Friday, August 26, 2011

Poor in Spirit


As the evening Max train passes through downtown towards Northeast and fills up, I'm sunk into a story about our U.S. Congressman, poor David Wu, and thinking how truly Portland weird it is for him to appear on the front page of the Willamette Week in a tiger costume. I barely notice the woman who takes the seat next to me. But then she gets on the phone for a personal conversation. She's intermittently loud, talking to a girlfriend, and streaming regrets: she can no longer keep a dog, she hasn't spoken to Benjamin for a year, she shouldn't have left San Francisco impulsively. And I'm hooked.

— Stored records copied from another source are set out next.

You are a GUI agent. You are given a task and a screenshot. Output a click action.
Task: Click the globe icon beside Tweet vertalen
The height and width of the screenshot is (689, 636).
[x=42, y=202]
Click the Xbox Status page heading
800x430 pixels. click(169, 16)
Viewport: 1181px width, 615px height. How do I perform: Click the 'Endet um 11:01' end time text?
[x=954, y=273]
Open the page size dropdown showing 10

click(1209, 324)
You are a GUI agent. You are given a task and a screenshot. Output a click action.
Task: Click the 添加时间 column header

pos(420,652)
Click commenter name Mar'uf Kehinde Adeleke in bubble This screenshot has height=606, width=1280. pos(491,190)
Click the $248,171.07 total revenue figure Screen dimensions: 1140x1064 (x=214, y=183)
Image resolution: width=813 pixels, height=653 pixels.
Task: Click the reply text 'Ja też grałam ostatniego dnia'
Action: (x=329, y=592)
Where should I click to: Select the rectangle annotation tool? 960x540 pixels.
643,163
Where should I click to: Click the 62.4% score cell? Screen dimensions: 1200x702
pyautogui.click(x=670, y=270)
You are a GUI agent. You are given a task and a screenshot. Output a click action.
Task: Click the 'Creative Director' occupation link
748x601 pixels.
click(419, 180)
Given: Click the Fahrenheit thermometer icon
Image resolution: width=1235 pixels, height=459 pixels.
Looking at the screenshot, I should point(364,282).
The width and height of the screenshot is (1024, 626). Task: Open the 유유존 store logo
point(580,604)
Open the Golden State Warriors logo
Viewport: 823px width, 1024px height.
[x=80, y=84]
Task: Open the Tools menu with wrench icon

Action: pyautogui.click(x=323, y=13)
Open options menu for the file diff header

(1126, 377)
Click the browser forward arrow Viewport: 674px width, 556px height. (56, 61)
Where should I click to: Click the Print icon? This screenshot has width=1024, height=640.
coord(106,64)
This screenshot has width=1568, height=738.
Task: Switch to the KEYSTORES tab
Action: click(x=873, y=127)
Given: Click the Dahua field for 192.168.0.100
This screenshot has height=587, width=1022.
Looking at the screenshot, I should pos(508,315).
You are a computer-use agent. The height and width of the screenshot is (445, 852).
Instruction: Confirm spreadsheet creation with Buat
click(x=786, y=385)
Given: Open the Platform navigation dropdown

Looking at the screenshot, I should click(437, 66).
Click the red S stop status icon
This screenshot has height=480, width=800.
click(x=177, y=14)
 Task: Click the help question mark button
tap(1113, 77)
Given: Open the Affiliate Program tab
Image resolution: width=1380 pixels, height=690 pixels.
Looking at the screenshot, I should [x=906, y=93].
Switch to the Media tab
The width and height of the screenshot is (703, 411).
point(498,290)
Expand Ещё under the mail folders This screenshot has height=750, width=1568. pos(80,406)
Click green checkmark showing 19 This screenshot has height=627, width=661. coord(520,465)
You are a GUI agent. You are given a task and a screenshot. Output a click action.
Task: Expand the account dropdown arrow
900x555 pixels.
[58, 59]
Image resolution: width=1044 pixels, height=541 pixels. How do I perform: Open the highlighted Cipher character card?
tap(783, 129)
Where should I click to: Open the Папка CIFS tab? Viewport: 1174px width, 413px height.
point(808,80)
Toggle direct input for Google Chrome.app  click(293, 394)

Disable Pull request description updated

I peek: her camelhair coat complements her golden locks, which are pulled back in a sleek French braid. She's about 37, healthy, intelligent, middle-class or above, more like one of the lawyers I used to work for than their assistants. She's wearing an ostentatious diamond wedding or engagement ring on her right hand – a row of rocks shooting sparks. How badly off could she be?

I was soon annoyed, both because she couldn't suck up a few ordinary setbacks, and because she was half out of earshot. I stretched my left ear towards her, covering my morbid interest with occasional soft humming and page turning.

She was slamming Portland. “I'm stuck here, and want nothing more than to get the hell out.”

She whined about her small room, grumbled that she was only making a couple hundred dollars a week – not enough to leave. She had left her heart in San Francisco.

“And I need money for shampoo, books, cookies . . . “ She laughed. At herself?

And what's so bad about Portland?

“No one talks to anybody they don't know. When I first got to town I went out a few times. I couldn't get served because I was alone. It's all about couples.”

Well, huh. I sure wasn't going to talk to her.

She laughed again, this time bitterly.

“Aliens came and took all the men my age. . . Sure, I can date, if I want to date a 26-year old. There are plenty of those.” Her voice reminded me of no one so much as Terri Gross, the NPR interviewer. It had a pleasant warm tone and something like curiosity in it, all but ruined by her constant discovery that the world is not full of beautiful souls and fascinating mysteries, but poor choices, unfortunate turns of fate and a jungle of indifference.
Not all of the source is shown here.